- _Problems to solve_:
a: From the Seabees text below, extract the part starting with "The alternative explanation" and going on through "was often dispersed.".
b: Please sum up the Seabees text below in two sentences.
c: Give what follows the end of the Seabees text below.
##### Document segment
Within a few days after the mysterious double-explosion, those
Seabees who had experienced burning skin, facial numbness, and choking
began to suffer from flu-like symptoms, including fever, sweating,
diarrhea, and muscle cramps and spasms. Areas of skin that had been
exposed during the incident broke out in rashes, welts, and small
blisters, which eventually burst and turned into ulcerating sores that
scabbed over and healed but later recurred. The Seabees’ joints also
began to ache, and the pain became progressively worse. Several
developed painfully swollen lymph nodes.
For many of those affected, the symptoms have persisted ever since.
According to a telephone survey conducted by The New York Times
in September 1996, of 152 veterans of the 24th Naval Mobile
Construction Battalion who were contacted, 114 said they were sick
with chronic illnesses they attributed to the war. The symptoms they
reported were strikingly consistent: chronic diarrhea, joint pain,
muscle spasms, mysterious tumors and skin rashes, chronic fatigue,
recurrent headaches, and memory loss. Dozens of veterans said they had
been hospitalized repeatedly and had been forced to give up their jobs
and careers. [5] Nick Roberts has been diagnosed with non-Hodgkin’s
lymphoma, a cancer of the lymphatic system, and he claims that several
other Seabees who served at Al Jubayl have developed lymphatic cancers
as well. [6]
The Pentagon’s Explanation
The Department of Defense (DoD) now contends that the loud noise
heard by the Seabees on the early morning of January 19, 1991 was
probably the explosion of an Iraqi Scud missile, contradicting the
initial explanation by unit commanders that it had been a sonic boom.
According to a Pentagon statement, a review of battle records
indicates that "a Scud missile aimed toward Dhahran [Saudi Arabia] was
intercepted at high altitude in the area [of Al Jubayl] around the
time of the... incident.”" [7] DoD officials deny that the Scud
carried a chemical warhead, since the burning skin and other acute
symptoms reported by victims are not consistent with the effects of
standard chemical-warfare agents. [8] Mustard gas, for example, does
not cause an immediate burning sensation on the skin, facial numbness,
or a metallic taste in the mouth; instead, it induces painful skin
blisters that appear between three and eight hours after exposure.
The alternative explanation offered by the Pentagon is that the
Seabees may have been exposed to a toxic propellant released from an
intercepted Iraqi Scud as it broke up in the atmosphere. [9] It is
known that the Iraqis used red fuming nitric acid (RFNA), a
highly corrosive chemical, as an oxidizer for the kerosene fuel in
their ballistic missiles. When a Scud was damaged by a Patriot
missile, the RFNA remaining in the oxidizer tank was often dispersed.
As a result, individuals downwind of a Scud intercept may have been
exposed to droplets of nitric acid and toxic vapors of nitrogen
dioxide, the reddish-brown smoke that RFNA gives off as it evaporates.
##########
##### Listed entries
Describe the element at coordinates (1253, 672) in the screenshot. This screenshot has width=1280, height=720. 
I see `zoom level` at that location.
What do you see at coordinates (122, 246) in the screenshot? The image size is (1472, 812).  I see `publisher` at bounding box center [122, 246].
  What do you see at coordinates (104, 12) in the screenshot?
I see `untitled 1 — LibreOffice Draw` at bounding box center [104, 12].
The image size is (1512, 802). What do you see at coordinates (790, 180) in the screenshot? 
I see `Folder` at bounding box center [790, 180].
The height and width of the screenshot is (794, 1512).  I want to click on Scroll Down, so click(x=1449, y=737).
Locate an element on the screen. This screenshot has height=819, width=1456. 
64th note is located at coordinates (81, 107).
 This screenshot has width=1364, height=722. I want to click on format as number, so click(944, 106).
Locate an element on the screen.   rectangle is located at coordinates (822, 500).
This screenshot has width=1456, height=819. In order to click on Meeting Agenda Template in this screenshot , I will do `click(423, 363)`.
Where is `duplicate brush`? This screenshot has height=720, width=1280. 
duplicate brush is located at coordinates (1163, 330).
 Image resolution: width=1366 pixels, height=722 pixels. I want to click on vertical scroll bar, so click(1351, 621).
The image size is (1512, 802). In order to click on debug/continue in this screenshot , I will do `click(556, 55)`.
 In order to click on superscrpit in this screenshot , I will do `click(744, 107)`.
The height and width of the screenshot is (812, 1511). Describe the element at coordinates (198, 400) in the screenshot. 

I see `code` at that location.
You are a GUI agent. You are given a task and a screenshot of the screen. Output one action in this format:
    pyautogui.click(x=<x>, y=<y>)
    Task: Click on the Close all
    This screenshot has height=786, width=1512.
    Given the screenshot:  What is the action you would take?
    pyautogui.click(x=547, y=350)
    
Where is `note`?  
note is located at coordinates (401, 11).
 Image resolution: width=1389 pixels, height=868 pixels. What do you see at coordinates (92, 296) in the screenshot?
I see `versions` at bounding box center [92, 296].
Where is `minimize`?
##########
- _Replies_:
a:
The alternative explanation offered by the Pentagon is that the
Seabees may have been exposed to a toxic propellant released from an
intercepted Iraqi Scud as it broke up in the atmosphere. [9] It is
known that the Iraqis used red fuming nitric acid (RFNA), a
highly corrosive chemical, as an oxidizer for the kerosene fuel in
their ballistic missiles. When a Scud was damaged by a Patriot
missile, the RFNA remaining in the oxidizer tank was often dispersed.

b: Within days of the double explosion, affected Seabees developed flu-like symptoms, recurring skin sores and worsening joint pain, and in a 1996 New York Times telephone survey 114 of 152 contacted veterans of the 24th Naval Mobile Construction Battalion said they had chronic illnesses they attributed to the war. The Department of Defense now says the noise was probably an intercepted Iraqi Scud rather than a sonic boom, denies the missile carried a chemical warhead, and suggests the Seabees may have been exposed to toxic red fuming nitric acid propellant released as the Scud broke up.

c:
According to a CIA analysis, individual exposures to RFNA released
from an intercepted Scud would depend on several factors, including
proximity to the impact site, level of shelter and chemical
protection, the amount of RFNA remaining in the fuel tank, the amount
released when the missile broke up, and the prevailing atmospheric
conditions. The worst-case hazard area could be as large as 2-3
kilometers downwind and 100 to 200 meters wide. Toxicological studies
of nitrogen oxides indicate that the first symptoms of exposure appear
after a period of 4 to 30 hours, during which victims feel extremely
fatigued and show signs of abnormally low blood pressure. After this
latent period, acute symptoms develop, including headache, dizziness,
lassitude, nausea and vomiting, cyanosis (a blue tinge to the mucous
membranes), anxiety, difficulty breathing, and suffocation. [10]
There are three problems with the Pentagon’s hypothesis, however.
First, the U.S. intelligence community did not detect an Iraqi Scud
launch against Saudi Arabia in the early morning of January 19, 1991.
The U.S. Central Command Nuclear, Biological and Chemical (NBC)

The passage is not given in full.